Much effort in modern semiconductor technology has been devoted to making devices that are capable of operating at high speeds. Such devices may be photodetectors, lasers, field effect transistors, etc. Some of this effort has been directed toward developing materials that should permit devices to operate at higher speeds by increasing the carrier velocity. For example, some Group III-V semiconductor compounds, such as gallium arsenide and indium gallium arsenide, have higher electron mobilities than does silicon. This should yield higher speed device operation at lower voltages because the electron drift velocity is a linear function of the electric field at low electric field values. Thus, the higher mobility leads to higher electron velocities at lower fields. Additionally, some Group III-V compounds have a longer mean free path for electrons than does silicon. As a result, under transient conditions electron velocities well in excess of the steady state velocity are obtained for short electrical lengths.
Some effort has also been directed toward developing new structures that are capable of high speed operation and have high carrier mobility. For example, modulation doped structures with high carrier mobility have been developed by Dingle et al and are described in Applied Physics Letters, 33, pp. 665-667, Oct. 1, 1978.
For purposes of discussion, the electron transport may be conveniently viewed as being of one of three types. The first type is collision dominated, and characterizes relatively long electrical lengths. This is a steady state behavior in which most, if not all, present day commercial semiconductor devices operate. The second type of transport is the ballistic type that characterizes very short electrical lengths. In this type, electrons are accelerated to the crystal limited velocity in a distance that is less than the mean free path for scattering and the electron velocity is derived from the potential drop. The third or intermediate type of transport is commonly termed "velocity overshoot". This is a transient type of transport in which the electron velocity exceeds the final velocity for a brief time period. Electron transport of these types are discussed in detail in Journal of Applied Physics, 48, pp. 781-787, February 1977. The study reported here assumed a uniform electric field and used the results of a Monte Carlo simulation of the electron transport properties to characterize velocity overshoot.
The physical mechanisms responsible for velocity overshoot may be briefly described.
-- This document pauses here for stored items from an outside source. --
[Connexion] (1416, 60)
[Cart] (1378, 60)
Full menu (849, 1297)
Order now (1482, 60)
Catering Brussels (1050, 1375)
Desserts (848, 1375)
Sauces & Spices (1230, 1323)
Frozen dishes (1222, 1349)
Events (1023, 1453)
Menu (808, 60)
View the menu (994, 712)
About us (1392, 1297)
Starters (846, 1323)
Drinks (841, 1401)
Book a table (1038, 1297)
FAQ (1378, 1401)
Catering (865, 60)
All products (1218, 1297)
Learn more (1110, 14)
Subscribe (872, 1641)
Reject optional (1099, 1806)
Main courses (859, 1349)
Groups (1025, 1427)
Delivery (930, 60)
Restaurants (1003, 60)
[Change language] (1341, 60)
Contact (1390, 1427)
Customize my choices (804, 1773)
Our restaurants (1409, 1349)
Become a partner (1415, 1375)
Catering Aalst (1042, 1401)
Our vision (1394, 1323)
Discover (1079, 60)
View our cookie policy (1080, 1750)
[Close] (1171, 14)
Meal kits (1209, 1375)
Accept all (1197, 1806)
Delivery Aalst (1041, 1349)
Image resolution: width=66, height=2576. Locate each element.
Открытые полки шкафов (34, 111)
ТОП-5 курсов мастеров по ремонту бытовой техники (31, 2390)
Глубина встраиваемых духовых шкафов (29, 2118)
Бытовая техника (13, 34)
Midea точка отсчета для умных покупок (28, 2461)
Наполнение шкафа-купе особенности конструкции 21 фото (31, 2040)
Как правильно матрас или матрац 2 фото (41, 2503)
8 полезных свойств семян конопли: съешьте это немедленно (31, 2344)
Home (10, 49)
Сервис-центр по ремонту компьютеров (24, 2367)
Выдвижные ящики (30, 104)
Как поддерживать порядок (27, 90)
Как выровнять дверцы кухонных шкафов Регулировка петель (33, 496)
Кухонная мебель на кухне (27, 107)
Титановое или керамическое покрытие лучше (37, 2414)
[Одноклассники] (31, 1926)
First, the rate of scattering of an electron is dependent on its energy in such a manner that once a threshold energy is exceeded, the scattering rate is enhanced considerably. In silicon or germanium, this enhancement is due to the onset of phonon emission which is an inelastic process. In compound semiconductors such as GaAs and InP this enhancement is due to the onset of quasi-elastic scattering to and from valleys of higher effective mass. Such scattering processes lead to lower average drift velocities than would have resulted in their absence. Such lower velocities are apparent in static steady state, i.e., velocity versus field curves, where velocity, having first increased linearly with electric field, saturates or even decreases at higher fields.
The second physical mechanism necessary for velocity overshoot is the time delay inherent in scattering processes, that is, their statistical nature and especially their Poisson character. Thus, it is possible to temporarily achieve high average drift velocities by abruptly increasing the electric field before the higher scattering rates have time to become fully effective in decelerating the electrons. Eventually, however, the higher scattering rates manifest themselves, first relaxing the excess momentum and then the excess energy.
One further aspect should be considered. If instead of applying the higher field indefinitely, the field is decreased back to its original value before the energy of most electrons exceeds the threshold for enhanced scattering, then the relaxation of this higher velocity will be advantageously delayed, being characterized by the lower relaxation rates associated with the lower field. In this manner the average velocity is enhanced over what it would have been had the field remained constant. The crucial physical parameter is the threshold energy for enhanced scattering, and the degree to which the electron's energy can be increased advantageously is limited by this threshold.
Although this nonsteady state electron transport, i.e., velocity overshoot, has been studied theoretically for a substantial period of time, for most of this time it was a theoretical curiosity because of the impracticality of realizing useful device structures due to the lack of suitable crystal growth techniques.
However, with the recent development of molecular beam epitaxy and the possibilities this growth technique offers for fabricating new structures, it has become possible to consider practical device structures that might utilize the nonsteady state electron transport. For example, L. F. Eastman discusses the use of planar doped barriers, i.e., layers that are highly doped, to rapidly accelerate electrons in a paper presented at The International Symposium on Gallium Arsenide and Related Compounds, Japan, 1981, pp. 245-250. However, these devices had only a single velocity overshoot with the second planar doped barrier layer being used to decelerate the electrons. As a result, the devices are useful only for very small, i.e., submicron, features.